___ Entries provided ___
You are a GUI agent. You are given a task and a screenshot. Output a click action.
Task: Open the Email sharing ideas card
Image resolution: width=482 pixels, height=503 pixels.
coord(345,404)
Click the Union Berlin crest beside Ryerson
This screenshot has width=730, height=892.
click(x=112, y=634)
___
Task description:
The answer is the line containing "Image resolution: width=482" together with every line after it in the records, repeated exactly and with nothing else.

Exercise result:
Image resolution: width=482 pixels, height=503 pixels.
coord(345,404)
Click the Union Berlin crest beside Ryerson
This screenshot has width=730, height=892.
click(x=112, y=634)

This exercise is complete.